Sister Mary Gemma sees humor and truth in this now remote but still poignant teaching moment. “The thing is,” she says, “we didn’t choose each other. God chose. God chose who we were going to live with the rest of our lives and that’s where we say, especially if women can get along together, can struggle together and get along, that shows the grace of God is there. It’s God’s grace that makes a marriage work. It’s God’s grace that helps us in community to be faithful and get along. Like marriage, you have to work at it.”

“But our response to other people’s personality is because of the love of God,” says the Vicaress, Sister Maria Deo Gratias. “It’s a little different than the divided life of a married another person.
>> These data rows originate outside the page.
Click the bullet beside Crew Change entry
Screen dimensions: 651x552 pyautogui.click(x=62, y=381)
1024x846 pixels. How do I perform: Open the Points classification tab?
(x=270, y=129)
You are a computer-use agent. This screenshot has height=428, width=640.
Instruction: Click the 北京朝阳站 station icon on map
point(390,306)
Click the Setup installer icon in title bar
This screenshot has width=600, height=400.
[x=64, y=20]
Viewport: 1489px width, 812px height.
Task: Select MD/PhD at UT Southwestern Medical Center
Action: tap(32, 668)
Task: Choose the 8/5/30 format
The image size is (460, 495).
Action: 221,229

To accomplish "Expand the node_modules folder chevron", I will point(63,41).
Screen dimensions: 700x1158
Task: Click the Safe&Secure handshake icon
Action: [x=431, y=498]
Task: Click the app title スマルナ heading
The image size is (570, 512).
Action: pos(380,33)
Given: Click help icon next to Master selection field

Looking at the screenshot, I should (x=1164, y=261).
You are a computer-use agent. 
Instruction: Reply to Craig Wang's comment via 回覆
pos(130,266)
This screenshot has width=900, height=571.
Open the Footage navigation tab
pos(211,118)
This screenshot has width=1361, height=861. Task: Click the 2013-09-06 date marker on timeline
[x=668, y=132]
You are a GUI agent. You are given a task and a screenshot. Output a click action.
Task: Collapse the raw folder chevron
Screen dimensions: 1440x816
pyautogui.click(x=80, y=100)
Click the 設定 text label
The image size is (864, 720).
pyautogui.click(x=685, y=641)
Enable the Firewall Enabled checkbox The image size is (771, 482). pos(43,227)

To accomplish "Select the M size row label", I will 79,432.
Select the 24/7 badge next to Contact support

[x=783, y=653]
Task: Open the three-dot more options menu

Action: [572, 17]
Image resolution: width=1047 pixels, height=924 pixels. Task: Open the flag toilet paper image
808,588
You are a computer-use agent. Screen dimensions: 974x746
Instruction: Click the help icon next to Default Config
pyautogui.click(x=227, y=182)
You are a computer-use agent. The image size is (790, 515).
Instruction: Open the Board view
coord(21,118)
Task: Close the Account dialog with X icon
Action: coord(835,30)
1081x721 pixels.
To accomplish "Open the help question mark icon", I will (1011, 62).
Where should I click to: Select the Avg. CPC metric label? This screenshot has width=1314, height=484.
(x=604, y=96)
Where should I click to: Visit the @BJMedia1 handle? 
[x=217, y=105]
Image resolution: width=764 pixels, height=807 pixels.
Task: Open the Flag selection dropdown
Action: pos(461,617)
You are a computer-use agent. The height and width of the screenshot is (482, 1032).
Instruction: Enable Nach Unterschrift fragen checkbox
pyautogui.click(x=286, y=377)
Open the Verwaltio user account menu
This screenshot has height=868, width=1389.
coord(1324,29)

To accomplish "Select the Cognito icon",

For us, we’re all looking at God together. That would be a way of picturing it. All of us stand together looking in the same direction, focusing our life in the same direction and it’s like a circle. We’re all standing in a circle and the center is Christ and the more we come closer to Christ, the closer we are to each other.

“We are different people and we do think differently. But there is that unity—that core unity—that holds us together and it’s a beautiful experience
to live in community. The give and take that we learned as a kid, we apply that here.” Having lived in another religious order before entering the Corpus Christi Monastery, Sister Maria Deo Gratias says this community exhibits a “beautiful grace,” embracing the “essentials that we all treasure so much”—the same values and a “centeredness on living the life.” “You understand that you’re bound to have people make different choices, but our community is very united in our basic values—very, very much so, more than other communities, and I’ve experienced many of them. And that’s a plus for us.”